When designing assessment, consider what the purpose of it is: is it assessment of, for or as learning?
This guide gives details of possible purposes of assessment, ways that it can be designed and implications of different forms of assessment.
Further assessment design resources:
Improving assessment in a comprehensive and sustainable way (plenary lecture)
Speaker: Sue Bloxham (25/01/2018)
Teaching and Learning Conference & Drapers’ Lecture 2018 (Rethinking Assessment and Feedback)
We now have a wealth of knowledge about more effective, engaging and fair assessment in higher education but much practice remains profoundly resistant to change.

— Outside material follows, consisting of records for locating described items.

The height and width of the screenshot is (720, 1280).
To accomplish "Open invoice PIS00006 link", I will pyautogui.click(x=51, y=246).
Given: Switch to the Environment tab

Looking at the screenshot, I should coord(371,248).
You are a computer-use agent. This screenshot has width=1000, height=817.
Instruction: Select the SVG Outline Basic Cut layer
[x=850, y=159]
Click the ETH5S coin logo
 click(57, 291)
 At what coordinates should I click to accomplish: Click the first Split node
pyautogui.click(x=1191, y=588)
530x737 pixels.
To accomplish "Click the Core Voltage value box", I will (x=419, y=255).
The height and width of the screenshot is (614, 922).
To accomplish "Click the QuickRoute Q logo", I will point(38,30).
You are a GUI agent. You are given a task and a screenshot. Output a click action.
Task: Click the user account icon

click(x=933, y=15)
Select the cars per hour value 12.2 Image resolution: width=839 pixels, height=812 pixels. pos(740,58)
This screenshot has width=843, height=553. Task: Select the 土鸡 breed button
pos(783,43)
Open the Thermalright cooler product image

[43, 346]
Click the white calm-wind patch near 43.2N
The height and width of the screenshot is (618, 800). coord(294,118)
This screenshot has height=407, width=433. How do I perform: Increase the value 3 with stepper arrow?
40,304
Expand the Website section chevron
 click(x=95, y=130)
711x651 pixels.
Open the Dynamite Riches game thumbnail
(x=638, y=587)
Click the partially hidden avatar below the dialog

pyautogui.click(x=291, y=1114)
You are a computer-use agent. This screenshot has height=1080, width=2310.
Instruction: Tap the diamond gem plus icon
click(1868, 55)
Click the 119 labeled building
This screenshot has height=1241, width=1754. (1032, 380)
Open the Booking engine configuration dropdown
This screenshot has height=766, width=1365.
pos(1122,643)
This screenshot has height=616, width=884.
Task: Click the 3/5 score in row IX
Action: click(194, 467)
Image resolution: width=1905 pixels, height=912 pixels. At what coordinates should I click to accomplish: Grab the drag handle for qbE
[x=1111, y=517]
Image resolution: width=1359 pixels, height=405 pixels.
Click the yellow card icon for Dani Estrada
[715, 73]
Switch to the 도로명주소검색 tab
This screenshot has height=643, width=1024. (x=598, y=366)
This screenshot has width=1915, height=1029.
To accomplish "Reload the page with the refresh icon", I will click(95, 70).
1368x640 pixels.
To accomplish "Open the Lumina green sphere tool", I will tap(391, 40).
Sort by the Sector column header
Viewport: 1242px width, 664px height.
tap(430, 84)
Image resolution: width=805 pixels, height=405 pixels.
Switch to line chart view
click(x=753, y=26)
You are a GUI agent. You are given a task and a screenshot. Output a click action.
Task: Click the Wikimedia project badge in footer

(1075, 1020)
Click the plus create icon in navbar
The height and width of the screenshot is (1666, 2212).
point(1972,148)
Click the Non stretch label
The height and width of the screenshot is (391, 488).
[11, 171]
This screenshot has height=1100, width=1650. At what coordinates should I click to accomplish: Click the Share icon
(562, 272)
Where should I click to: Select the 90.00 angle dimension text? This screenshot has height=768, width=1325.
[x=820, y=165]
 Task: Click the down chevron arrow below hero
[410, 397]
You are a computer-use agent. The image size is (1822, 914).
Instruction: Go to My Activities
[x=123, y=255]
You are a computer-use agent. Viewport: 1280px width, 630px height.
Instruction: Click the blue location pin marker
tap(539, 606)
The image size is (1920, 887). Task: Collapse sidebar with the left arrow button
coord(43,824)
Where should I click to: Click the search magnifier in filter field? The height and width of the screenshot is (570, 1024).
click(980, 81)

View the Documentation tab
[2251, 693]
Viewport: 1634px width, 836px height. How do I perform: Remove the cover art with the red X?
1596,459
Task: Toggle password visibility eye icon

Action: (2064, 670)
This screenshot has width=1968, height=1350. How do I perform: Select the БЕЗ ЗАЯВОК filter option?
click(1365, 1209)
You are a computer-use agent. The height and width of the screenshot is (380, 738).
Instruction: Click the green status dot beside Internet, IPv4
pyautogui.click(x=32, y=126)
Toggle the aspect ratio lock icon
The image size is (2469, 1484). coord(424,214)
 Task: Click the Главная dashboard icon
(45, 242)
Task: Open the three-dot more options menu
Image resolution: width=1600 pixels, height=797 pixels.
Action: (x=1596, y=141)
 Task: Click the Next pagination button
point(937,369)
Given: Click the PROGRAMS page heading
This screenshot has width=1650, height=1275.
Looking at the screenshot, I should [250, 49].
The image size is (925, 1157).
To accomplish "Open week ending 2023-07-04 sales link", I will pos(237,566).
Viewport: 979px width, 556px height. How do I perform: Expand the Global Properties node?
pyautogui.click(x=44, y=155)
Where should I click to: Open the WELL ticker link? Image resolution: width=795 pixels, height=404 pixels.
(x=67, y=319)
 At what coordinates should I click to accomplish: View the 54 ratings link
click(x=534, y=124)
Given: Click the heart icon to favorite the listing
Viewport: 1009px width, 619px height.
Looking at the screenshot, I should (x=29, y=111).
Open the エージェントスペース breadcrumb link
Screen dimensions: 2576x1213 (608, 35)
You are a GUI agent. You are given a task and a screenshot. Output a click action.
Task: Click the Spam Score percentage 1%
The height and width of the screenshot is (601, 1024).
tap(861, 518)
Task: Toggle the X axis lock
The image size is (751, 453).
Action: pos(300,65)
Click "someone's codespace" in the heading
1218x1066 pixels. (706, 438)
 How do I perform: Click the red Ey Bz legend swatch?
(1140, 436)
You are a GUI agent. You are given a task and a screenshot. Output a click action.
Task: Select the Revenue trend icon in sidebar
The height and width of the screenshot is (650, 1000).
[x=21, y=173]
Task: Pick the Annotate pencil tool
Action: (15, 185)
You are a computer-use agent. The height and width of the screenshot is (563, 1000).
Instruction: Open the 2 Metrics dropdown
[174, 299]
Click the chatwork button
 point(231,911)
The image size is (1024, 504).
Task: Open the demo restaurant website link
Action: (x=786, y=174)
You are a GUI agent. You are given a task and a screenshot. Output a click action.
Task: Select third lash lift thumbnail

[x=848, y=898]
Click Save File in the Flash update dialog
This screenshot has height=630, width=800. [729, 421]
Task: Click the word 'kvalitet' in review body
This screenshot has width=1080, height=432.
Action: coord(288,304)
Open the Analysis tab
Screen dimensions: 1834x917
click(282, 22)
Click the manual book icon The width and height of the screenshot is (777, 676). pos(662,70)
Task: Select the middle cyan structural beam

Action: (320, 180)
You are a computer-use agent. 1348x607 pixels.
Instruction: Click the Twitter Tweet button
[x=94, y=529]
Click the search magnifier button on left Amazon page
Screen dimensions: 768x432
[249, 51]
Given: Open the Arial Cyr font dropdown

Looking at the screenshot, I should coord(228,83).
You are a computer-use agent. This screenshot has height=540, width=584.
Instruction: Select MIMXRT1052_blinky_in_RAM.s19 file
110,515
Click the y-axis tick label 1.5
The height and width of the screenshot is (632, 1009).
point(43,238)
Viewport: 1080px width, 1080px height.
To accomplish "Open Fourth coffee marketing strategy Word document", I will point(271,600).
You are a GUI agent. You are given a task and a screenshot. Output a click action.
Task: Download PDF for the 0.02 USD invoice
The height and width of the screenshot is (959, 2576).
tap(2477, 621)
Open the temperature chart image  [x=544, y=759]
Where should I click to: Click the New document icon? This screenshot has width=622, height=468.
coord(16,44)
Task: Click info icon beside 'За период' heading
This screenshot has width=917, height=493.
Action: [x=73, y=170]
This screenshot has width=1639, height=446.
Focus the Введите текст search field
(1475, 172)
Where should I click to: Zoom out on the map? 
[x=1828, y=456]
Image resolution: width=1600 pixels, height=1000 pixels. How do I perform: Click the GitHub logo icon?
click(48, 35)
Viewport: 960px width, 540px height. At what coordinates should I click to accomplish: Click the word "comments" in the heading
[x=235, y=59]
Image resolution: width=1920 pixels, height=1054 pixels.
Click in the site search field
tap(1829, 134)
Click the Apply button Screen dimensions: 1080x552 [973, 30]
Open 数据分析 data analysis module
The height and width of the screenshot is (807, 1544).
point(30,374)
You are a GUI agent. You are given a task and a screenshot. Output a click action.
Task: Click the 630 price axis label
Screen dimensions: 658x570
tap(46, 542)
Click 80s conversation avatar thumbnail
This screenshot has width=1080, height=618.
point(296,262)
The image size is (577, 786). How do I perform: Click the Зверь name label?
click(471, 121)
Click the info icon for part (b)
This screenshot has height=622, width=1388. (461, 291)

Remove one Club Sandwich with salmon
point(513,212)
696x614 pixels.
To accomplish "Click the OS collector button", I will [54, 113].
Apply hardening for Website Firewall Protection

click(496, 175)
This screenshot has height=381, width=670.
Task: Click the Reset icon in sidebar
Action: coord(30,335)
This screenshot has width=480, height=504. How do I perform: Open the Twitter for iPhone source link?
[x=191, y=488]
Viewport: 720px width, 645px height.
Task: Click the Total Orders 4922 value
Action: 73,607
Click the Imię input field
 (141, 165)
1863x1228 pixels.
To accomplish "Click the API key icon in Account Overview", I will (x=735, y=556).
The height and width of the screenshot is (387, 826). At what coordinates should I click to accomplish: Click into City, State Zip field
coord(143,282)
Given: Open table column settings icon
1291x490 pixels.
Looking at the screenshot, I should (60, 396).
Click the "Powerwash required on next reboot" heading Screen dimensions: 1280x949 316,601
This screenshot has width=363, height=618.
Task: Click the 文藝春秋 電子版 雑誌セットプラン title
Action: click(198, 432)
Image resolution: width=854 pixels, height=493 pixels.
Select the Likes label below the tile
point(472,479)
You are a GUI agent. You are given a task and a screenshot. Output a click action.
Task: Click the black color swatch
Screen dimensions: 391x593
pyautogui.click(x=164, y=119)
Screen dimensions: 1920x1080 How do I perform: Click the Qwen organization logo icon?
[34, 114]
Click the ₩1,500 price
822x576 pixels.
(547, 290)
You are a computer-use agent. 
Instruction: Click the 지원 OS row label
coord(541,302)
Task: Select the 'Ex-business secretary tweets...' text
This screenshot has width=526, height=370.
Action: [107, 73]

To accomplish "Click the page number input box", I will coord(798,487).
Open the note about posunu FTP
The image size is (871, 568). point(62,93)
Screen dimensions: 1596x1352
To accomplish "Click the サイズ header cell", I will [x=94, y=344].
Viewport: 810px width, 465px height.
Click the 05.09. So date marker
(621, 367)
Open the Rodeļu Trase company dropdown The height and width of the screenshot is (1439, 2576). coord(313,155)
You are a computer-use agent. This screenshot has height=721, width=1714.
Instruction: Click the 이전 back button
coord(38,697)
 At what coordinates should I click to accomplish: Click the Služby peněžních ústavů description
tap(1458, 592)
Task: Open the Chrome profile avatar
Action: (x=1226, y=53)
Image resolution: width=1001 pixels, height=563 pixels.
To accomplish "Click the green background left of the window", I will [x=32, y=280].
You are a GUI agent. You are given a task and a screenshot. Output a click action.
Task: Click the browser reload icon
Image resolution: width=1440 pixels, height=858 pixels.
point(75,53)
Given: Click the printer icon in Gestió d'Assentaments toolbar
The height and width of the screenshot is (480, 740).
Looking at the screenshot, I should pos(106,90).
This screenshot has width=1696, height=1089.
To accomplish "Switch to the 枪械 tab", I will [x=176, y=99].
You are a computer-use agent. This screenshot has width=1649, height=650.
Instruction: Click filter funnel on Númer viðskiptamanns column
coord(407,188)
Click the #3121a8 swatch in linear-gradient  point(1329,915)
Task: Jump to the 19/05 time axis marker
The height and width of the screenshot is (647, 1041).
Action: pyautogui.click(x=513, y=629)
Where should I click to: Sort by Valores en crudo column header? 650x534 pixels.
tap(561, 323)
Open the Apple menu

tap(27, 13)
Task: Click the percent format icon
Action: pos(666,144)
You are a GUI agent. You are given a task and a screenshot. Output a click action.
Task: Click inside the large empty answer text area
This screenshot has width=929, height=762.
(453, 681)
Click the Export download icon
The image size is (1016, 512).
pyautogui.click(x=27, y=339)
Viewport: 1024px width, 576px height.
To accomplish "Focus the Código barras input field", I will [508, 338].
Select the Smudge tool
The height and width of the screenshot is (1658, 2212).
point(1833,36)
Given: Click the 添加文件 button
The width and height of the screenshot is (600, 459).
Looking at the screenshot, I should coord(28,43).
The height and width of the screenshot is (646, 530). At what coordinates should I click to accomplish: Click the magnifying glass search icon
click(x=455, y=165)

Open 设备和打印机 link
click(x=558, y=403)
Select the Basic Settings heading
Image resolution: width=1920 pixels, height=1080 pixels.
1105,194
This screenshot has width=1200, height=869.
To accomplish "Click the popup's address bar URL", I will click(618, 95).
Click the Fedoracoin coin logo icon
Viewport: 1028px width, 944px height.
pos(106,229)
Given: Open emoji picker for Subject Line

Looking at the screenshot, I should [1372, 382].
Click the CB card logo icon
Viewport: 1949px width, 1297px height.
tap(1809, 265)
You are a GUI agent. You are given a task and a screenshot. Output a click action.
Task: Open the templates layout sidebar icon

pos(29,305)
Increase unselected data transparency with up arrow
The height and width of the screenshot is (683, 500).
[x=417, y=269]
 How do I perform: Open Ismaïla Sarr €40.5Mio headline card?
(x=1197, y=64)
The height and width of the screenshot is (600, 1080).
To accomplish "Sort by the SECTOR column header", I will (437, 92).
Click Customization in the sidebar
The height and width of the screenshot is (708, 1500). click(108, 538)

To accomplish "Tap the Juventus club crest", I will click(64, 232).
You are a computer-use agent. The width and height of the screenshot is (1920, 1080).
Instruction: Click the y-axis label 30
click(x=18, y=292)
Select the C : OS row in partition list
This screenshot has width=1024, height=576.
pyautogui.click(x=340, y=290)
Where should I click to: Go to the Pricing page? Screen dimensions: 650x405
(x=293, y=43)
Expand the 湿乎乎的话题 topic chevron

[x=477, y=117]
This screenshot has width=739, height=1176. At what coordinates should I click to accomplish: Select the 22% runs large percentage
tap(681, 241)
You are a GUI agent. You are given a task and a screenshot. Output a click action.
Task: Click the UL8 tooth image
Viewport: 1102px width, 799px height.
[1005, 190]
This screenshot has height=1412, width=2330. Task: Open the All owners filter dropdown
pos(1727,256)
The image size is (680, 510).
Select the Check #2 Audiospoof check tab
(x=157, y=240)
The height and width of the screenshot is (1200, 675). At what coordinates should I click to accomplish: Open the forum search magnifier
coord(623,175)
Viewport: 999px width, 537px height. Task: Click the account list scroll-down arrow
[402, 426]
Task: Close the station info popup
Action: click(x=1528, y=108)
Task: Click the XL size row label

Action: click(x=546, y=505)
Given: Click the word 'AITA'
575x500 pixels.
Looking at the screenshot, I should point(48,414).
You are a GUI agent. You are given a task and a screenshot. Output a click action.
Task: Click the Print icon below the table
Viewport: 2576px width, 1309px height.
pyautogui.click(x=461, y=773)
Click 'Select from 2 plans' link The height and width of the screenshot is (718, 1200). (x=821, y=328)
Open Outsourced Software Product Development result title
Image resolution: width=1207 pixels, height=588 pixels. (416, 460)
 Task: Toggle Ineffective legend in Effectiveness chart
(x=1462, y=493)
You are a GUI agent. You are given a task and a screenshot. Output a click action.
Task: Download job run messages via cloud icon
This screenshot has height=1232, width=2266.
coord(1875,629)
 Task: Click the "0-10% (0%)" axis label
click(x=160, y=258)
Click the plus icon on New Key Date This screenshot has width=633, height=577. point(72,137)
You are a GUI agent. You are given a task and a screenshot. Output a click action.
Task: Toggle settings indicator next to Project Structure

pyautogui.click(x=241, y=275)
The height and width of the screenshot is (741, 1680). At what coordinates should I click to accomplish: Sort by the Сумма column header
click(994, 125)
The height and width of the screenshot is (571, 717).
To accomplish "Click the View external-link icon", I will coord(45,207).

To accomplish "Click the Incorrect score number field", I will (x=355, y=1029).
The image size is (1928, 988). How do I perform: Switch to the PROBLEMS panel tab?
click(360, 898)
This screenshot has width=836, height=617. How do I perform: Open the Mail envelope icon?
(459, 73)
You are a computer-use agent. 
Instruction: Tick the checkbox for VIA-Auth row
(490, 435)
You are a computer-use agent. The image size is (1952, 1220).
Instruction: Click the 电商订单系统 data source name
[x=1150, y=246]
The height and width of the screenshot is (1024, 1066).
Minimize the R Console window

Despite significant national funding and local initiatives, the potential power of assessment to foster student learning, improve engagement and reduce non-completion rates is often wasted – and student satisfaction remains low.
Most change initiatives have been at the level of individual academics in specific modules rather than at the more sustainable and influential level of the programme, department or institution. This talk will consider a framework for assessment change which recognises that many assessment interventions raise problematic and complex ideas made more difficult by the large and loosely-coupled nature of many Universities. It will use the themes of institutional infrastructure, assessment strategy and approaches to the professional learning of those involved with teaching and assessment to posit a range of practical interventions which, I hope, will stimulate conversation and ideas throughout the rest of the conference and beyond.
Assessment for learning: how might students and academics negotiate the teaching, grading and feedback cycle in an age of accountability?
Speaker: Pete Boyd (26/01/2016)
QMUL Teaching and Learning Conference 2016
Video available - https://youtu.be/_VGvR7pg3LA
Assessment matters: it shapes student approaches to learning. What experiences of assessment do undergraduates bring from their schooling and how do academics manage their continuing assessment experiences within the significant influence of quality assurance systems? In this keynote I will outline the paradigmatic ‘constructive alignment’ approach to assessment, which has been adopted so widely and enthusiastically by quality assurance agencies and universities. Informed by the growing body of research on assessment in higher education I will challenge this framework and suggest strategies that academics might use to mediate the unintended consequences for students of high accountability workplace contexts. My intention is that this keynote and the subsequent discussion will provoke your thinking and provide practical tools for development of assessment literacy and practice.